■ **What you have to do**: Transcribe exactly the line containing "676x460 pixels." and each line after it, through the end of the entries, with nothing before or after.

■ **Data**:
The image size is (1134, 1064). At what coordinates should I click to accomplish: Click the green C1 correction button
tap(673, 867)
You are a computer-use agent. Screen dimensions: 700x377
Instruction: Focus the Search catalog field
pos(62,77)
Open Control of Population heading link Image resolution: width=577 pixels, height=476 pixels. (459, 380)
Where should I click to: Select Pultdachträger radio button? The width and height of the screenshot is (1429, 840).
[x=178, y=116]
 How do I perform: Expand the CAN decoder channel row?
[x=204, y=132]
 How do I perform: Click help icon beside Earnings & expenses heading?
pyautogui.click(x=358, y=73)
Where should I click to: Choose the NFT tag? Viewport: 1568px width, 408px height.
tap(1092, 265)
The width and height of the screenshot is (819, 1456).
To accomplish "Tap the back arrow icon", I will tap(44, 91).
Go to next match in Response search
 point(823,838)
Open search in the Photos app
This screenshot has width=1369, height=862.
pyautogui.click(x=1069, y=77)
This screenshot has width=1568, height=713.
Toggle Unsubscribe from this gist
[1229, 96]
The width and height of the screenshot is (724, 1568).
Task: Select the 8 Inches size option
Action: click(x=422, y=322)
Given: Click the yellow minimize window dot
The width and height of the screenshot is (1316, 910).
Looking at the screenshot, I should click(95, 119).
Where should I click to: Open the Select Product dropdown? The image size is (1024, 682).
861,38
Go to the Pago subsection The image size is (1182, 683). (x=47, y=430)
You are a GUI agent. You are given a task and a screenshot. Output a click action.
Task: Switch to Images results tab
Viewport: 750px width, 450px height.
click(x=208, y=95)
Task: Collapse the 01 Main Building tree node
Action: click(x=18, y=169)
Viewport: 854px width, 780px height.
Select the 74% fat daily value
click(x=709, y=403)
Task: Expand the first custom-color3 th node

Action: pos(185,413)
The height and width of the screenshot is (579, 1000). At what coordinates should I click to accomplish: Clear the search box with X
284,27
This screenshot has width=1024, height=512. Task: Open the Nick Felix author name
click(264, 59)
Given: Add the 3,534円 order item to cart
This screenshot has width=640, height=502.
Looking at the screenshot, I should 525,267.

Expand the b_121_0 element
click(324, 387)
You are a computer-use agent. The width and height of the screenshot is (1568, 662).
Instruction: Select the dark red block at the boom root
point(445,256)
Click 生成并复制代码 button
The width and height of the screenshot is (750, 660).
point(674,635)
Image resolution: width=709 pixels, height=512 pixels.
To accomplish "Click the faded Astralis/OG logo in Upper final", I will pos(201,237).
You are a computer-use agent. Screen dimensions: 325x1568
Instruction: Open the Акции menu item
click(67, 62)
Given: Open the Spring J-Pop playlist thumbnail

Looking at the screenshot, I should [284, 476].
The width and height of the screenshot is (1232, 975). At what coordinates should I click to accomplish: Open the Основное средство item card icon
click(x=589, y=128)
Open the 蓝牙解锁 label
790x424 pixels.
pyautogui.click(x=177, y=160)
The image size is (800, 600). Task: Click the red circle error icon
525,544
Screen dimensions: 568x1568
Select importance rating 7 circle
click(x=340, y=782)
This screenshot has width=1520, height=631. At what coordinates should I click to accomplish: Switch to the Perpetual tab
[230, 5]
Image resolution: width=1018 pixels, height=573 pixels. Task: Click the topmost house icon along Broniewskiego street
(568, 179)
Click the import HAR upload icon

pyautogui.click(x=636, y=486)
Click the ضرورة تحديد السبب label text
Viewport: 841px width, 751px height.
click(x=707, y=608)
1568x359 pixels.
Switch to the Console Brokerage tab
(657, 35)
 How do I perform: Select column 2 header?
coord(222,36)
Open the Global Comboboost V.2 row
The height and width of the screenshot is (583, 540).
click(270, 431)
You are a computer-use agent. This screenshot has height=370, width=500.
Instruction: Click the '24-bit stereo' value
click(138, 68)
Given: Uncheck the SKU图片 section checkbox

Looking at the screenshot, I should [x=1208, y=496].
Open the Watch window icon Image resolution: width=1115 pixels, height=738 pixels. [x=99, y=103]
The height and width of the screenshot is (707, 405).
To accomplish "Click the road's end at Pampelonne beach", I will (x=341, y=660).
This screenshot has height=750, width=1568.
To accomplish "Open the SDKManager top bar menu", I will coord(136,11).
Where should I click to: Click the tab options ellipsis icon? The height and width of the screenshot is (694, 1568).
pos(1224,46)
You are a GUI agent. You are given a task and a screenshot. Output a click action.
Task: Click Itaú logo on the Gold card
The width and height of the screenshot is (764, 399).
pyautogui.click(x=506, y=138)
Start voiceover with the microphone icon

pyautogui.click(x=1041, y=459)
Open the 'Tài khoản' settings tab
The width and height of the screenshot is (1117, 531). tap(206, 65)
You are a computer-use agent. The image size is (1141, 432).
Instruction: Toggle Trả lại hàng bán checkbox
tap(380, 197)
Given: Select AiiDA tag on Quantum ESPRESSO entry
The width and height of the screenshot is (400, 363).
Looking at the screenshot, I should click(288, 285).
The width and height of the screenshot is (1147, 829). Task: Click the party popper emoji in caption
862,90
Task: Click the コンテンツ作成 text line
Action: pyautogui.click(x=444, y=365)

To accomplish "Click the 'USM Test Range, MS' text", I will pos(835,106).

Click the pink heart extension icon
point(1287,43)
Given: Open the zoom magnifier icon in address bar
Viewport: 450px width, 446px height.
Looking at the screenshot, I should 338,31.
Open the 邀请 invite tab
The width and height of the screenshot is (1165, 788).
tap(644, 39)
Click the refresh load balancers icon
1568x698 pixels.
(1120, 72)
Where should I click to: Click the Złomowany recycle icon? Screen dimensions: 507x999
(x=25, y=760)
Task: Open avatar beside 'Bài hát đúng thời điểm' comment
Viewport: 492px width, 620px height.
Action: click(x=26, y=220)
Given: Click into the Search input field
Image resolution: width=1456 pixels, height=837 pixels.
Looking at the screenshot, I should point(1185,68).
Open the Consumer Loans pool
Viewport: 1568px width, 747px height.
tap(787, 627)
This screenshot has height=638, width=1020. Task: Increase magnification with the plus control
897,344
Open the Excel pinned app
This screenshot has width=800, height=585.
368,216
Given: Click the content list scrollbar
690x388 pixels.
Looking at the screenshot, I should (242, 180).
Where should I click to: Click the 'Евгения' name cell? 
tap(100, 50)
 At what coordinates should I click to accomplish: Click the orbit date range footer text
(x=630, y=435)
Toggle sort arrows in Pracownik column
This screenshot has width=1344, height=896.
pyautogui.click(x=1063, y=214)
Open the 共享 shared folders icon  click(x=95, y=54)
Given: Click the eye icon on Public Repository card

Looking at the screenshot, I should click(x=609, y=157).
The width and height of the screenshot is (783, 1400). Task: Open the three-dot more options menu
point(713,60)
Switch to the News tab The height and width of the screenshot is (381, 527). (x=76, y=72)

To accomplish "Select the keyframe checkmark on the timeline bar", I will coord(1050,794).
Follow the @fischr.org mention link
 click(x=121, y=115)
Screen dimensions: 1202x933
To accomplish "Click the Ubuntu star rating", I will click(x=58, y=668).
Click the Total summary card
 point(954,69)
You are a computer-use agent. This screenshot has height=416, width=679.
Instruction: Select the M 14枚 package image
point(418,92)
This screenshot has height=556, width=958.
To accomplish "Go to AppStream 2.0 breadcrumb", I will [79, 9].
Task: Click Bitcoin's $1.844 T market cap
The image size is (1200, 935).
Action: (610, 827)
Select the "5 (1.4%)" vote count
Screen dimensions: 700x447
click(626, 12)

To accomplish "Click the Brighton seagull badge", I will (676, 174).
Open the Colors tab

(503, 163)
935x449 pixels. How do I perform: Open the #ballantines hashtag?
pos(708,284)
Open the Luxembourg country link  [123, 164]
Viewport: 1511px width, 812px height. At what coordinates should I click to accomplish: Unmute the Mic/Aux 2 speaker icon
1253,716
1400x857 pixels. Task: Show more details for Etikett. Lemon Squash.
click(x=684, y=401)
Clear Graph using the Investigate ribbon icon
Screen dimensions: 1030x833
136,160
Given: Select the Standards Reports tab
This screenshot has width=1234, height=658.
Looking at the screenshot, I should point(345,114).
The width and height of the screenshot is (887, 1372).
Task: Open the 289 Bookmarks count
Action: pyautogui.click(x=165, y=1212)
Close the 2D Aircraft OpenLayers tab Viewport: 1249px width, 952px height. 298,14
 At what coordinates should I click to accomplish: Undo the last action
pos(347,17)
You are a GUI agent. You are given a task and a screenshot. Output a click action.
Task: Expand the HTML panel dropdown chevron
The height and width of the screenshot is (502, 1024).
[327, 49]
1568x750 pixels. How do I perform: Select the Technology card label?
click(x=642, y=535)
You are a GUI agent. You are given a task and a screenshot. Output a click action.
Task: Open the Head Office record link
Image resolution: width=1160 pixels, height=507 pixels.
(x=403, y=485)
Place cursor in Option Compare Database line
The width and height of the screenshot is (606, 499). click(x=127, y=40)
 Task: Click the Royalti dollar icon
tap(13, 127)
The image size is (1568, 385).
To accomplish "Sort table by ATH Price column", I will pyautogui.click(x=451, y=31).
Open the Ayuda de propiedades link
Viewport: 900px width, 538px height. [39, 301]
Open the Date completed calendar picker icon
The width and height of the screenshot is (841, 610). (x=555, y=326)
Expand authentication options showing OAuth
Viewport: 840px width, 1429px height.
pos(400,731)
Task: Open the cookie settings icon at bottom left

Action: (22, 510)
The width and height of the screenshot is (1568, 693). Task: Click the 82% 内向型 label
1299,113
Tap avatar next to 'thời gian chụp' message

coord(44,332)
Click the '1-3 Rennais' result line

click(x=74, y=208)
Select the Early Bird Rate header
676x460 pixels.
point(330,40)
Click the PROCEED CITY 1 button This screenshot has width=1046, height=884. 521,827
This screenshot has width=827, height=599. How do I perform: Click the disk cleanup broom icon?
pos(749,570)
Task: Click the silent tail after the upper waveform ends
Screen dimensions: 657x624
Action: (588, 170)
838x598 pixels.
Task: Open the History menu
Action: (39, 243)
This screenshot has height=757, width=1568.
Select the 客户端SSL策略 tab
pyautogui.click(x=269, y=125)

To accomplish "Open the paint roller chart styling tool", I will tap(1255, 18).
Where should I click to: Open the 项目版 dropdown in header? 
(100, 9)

■ **Answer for the task**:
676x460 pixels.
point(330,40)
Click the PROCEED CITY 1 button This screenshot has width=1046, height=884. 521,827
This screenshot has width=827, height=599. How do I perform: Click the disk cleanup broom icon?
pos(749,570)
Task: Click the silent tail after the upper waveform ends
Screen dimensions: 657x624
Action: (588, 170)
838x598 pixels.
Task: Open the History menu
Action: (39, 243)
This screenshot has height=757, width=1568.
Select the 客户端SSL策略 tab
pyautogui.click(x=269, y=125)

To accomplish "Open the paint roller chart styling tool", I will tap(1255, 18).
Where should I click to: Open the 项目版 dropdown in header? 
(100, 9)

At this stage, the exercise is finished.